Strangely, not many news agencies are reporting a story that came out in the Arab press on Tuesday that according to a preliminary Hamas investigation, al-Mabhouh was likely being tracked by agents from Jordan and Egypt. According to Mahmoud Nasser, a member of Hamas’ political bureau, ‘Mabhouh had proof that an Arab security force was focusing its efforts on carrying out a strike again Islamic resistance (see more here and here).

In the meantime, the Australian Federal Police sent three policeman to interview the three Australians whose passports where allegedly falsified. They are to be interviewed not as suspects but as “witnesses to a crime” (see more). There are many that believe that sending police officers over to Israel is a waste of time. As Boaz Guttman put it, “without belittling their capabilities, all of this is a show put on for domestic consumption by Britain and Australia, to show that they are doing something” (see more).

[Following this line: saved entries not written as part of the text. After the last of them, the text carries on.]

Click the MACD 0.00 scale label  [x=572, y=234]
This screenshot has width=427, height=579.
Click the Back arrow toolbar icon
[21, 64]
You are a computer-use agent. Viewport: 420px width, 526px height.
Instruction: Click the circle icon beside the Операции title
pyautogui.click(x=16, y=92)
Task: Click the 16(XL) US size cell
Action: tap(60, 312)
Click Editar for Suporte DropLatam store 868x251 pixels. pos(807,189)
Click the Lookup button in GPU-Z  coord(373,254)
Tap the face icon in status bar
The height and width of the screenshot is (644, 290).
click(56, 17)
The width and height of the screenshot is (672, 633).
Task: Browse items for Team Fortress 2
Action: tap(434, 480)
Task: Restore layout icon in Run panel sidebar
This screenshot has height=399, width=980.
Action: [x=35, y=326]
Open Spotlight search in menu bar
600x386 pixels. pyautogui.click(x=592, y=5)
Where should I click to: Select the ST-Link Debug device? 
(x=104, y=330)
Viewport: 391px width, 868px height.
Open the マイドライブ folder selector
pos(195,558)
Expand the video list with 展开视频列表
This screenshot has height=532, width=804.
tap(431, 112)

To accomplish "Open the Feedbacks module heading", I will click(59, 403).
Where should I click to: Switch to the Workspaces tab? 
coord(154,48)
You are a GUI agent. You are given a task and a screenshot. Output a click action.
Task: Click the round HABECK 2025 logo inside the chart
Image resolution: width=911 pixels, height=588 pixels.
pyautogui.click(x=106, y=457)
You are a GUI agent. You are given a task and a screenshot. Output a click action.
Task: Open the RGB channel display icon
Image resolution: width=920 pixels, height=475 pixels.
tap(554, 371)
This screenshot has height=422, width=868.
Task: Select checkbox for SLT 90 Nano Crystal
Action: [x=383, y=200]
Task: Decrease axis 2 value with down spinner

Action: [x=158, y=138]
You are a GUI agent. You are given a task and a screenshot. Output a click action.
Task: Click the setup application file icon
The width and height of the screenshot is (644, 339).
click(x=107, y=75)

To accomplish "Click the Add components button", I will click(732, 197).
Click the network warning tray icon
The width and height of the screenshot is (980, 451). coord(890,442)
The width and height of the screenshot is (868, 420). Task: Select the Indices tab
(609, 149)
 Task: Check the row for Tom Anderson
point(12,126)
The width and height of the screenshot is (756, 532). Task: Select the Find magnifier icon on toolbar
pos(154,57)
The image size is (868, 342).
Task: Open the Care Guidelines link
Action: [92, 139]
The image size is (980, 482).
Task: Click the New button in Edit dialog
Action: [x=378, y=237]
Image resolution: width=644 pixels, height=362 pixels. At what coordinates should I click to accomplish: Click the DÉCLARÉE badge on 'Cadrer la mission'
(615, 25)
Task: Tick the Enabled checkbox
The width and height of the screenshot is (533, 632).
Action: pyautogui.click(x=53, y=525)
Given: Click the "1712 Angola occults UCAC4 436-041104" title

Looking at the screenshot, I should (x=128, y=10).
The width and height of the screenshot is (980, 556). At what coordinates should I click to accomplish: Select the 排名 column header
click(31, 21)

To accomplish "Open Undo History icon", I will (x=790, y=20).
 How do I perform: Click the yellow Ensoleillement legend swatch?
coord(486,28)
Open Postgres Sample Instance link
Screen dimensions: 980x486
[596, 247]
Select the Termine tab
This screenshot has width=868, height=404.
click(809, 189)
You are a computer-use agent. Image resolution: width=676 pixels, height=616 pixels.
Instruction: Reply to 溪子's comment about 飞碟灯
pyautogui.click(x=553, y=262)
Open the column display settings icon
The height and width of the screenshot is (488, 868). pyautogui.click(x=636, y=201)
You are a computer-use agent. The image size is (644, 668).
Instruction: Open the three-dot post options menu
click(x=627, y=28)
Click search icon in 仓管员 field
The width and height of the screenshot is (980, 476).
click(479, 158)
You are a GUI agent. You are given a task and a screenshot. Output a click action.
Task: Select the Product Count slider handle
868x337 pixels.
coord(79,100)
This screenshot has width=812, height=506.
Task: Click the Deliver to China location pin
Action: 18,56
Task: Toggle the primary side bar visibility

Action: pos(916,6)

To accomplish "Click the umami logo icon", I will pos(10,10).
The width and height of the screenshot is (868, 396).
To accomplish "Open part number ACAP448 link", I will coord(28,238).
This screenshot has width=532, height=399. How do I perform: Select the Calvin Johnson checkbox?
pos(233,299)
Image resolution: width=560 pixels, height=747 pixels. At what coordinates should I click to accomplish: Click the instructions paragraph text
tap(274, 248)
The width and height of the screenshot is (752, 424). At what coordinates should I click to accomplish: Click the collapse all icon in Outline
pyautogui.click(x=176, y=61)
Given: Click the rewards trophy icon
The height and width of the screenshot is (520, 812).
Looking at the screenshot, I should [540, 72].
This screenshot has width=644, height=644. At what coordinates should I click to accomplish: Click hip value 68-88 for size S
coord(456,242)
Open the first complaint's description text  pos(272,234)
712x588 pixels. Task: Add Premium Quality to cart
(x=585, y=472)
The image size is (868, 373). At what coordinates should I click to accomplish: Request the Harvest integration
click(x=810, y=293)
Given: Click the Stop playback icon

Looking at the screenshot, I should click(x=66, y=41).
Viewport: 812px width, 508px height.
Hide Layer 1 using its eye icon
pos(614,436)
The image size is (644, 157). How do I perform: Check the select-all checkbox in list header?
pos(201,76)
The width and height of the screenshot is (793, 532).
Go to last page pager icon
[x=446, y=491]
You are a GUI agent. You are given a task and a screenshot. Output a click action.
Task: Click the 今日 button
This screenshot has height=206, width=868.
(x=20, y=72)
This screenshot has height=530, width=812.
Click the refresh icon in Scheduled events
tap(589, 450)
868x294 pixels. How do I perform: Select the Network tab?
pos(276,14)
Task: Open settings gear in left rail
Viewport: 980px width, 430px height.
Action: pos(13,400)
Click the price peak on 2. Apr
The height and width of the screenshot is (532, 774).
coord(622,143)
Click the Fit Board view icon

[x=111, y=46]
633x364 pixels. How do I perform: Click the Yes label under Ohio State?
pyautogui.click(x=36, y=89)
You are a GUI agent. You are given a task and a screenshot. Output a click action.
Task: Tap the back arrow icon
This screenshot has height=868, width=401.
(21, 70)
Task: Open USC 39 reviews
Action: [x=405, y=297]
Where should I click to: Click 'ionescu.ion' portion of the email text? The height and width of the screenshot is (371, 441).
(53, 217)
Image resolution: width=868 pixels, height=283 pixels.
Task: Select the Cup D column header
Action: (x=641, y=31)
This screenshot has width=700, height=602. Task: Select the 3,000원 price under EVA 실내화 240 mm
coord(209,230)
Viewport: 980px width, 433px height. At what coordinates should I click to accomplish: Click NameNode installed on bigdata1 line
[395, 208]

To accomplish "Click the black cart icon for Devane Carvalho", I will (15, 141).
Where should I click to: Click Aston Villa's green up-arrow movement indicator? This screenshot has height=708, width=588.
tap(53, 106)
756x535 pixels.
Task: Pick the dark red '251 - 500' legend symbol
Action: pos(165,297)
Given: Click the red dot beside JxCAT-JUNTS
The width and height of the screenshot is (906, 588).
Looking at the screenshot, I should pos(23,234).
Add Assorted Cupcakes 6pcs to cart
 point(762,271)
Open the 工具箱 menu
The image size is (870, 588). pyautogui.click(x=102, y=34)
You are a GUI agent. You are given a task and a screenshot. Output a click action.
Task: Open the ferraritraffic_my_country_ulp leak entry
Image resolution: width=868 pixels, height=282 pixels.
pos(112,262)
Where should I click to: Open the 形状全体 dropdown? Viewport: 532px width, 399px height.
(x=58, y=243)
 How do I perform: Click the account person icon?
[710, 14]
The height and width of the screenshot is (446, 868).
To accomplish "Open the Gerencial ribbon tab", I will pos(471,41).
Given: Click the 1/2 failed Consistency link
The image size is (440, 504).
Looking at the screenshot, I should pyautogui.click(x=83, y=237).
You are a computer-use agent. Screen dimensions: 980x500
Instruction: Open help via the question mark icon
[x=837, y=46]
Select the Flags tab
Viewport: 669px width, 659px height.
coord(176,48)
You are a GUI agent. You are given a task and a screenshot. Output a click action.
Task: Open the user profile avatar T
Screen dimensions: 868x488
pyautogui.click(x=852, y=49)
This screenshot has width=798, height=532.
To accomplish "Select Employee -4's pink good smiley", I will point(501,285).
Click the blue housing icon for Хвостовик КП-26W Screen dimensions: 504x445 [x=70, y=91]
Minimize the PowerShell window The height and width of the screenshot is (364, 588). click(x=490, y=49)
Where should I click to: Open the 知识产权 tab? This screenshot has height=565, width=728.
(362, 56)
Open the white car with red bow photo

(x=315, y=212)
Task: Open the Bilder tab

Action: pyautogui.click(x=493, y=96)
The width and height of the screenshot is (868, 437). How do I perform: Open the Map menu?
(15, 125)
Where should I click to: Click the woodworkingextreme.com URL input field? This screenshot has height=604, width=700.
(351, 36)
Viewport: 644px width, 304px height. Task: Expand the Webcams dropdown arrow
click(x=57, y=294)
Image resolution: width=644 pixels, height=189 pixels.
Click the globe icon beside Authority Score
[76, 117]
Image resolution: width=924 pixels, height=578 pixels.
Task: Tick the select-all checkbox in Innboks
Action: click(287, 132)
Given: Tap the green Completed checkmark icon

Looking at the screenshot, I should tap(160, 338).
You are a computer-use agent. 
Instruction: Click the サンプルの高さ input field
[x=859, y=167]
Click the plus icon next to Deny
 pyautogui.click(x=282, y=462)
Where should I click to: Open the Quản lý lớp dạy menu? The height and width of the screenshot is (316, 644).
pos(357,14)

Perhaps the AFP will get something out of this trip other than making headlines for an alleged hit-and-run accident involving an AFP car and a cyclist but would they not be better serving the Australian public better by travelling to the scene of the crime, Dubai? After all, that is where the so-called evidence is and where some independent forensic work might produce some clues as to who really faked the passports.

None of this is to suggest that stealing peoples’ identity through falsified passports is a pleasant thing but the rush to judgement against Israel is equally unpleasant, premature and out of character with the established norms of fair treatment which we have come to expect in the lucky country.